De certa maneira Telmo Churro interessa-se pelos perdedores da "nossa" história, como o Sancho II declarado rei inútil pelo Papa em benefício do acesso ao trono do irmão Afonso III, na sua curta de estreia dez anos atrás, mas o seu tom infantil e despreocupado pode assemelhar-se ao aluno cábula que baralhou tudo no teste e vai acumulando viagens de finalistas inconclusivas dos seus estudos a quem o professor de História Manuel Mozos passa a mão pelo ombro prognosticando o fracasso por insuficiente esforço.

No Miguel Gomes que parecia não querer levar-se a sério no filme de estreia de há já vinte anos adivinhava-se um merecimento posterior prestes a demonstrar-se e até o protesto pelo atraso no acesso à vida adulta que então desfasava da realidade uma nova geração do cinema português no "país de tanga" que Durão Barroso liderava, enquanto Telmo Churro parece simplesmente cortar a meta já muito atrasado do pelotão, mais um ano mal aproveitado numa adolescência interminável sem se querer importar muito com isso.

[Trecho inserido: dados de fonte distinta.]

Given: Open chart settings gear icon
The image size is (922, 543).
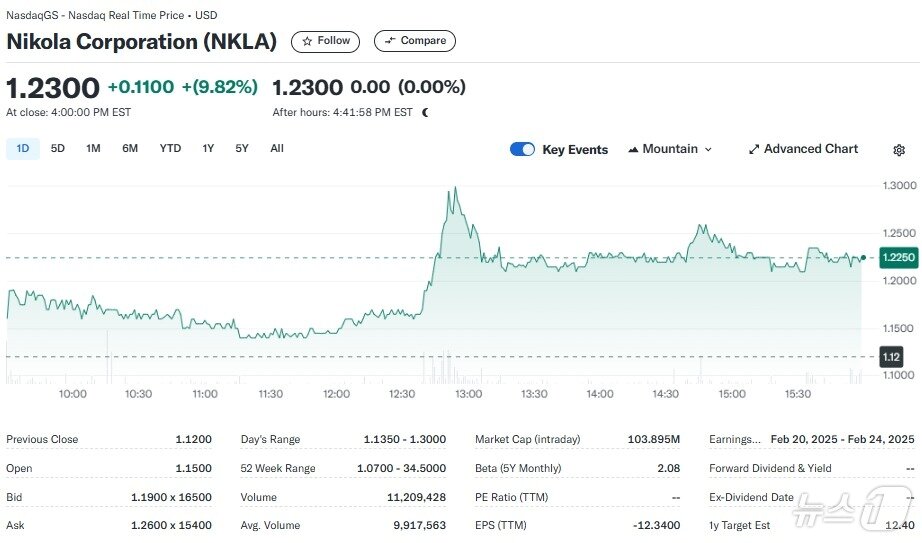Looking at the screenshot, I should 899,150.
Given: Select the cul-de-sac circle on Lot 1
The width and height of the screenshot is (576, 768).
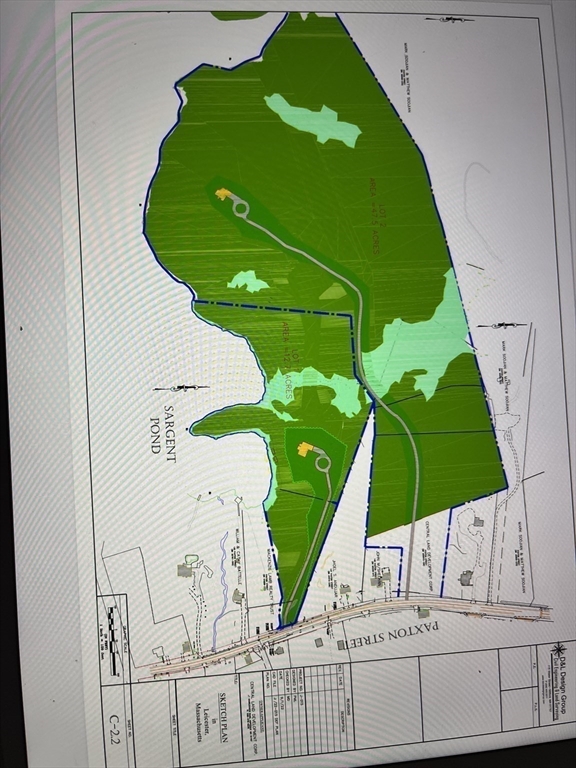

O futuro dirá se há no filme uma desajustada autocomplacência do desistente que O Rei Inútil caricaturava, e que prenderá também uma geração perdida, de João Nicolau (Technoboss) ou Gabriel Abrantes (Diamantino), ou se virá a ser capaz da autodisciplina e superação de um Ronaldo que desponte no pobre Diamantino de fraca pontaria ou sequer possa assumir o fado lusitano quási-trágico, com inspirado nome de santo ou poeta, que encarnou o provocador impenitente que foi João César Monteiro, capaz de atravessar heroicamente mas com génio verdadeiro as paradoxais trevas de Branca de Neve paredes meias com a loucura inspiradora de Walser ou Céline ou surgir imaculado a cheirar a carnaval, em vestes vampirescas ou marciais, do ameaçador porta-aviões americano atracado no Tejo em plena revolução (Que Farei com Esta Espada?) ou das ruínas do devastador incêndio do Chiado (Recordações da Casa Amarela).

O Fernão Lopes desfigurado pelo implacável Afonso de Albuquerque voltou a Lisboa e visitou o Vaticano depois (curiosamente!) de dez anos na deserta Santa Helena, mas perfez trinta anos de solidão depois dessa saída fugaz. De Telmo Churro não sabemos ainda.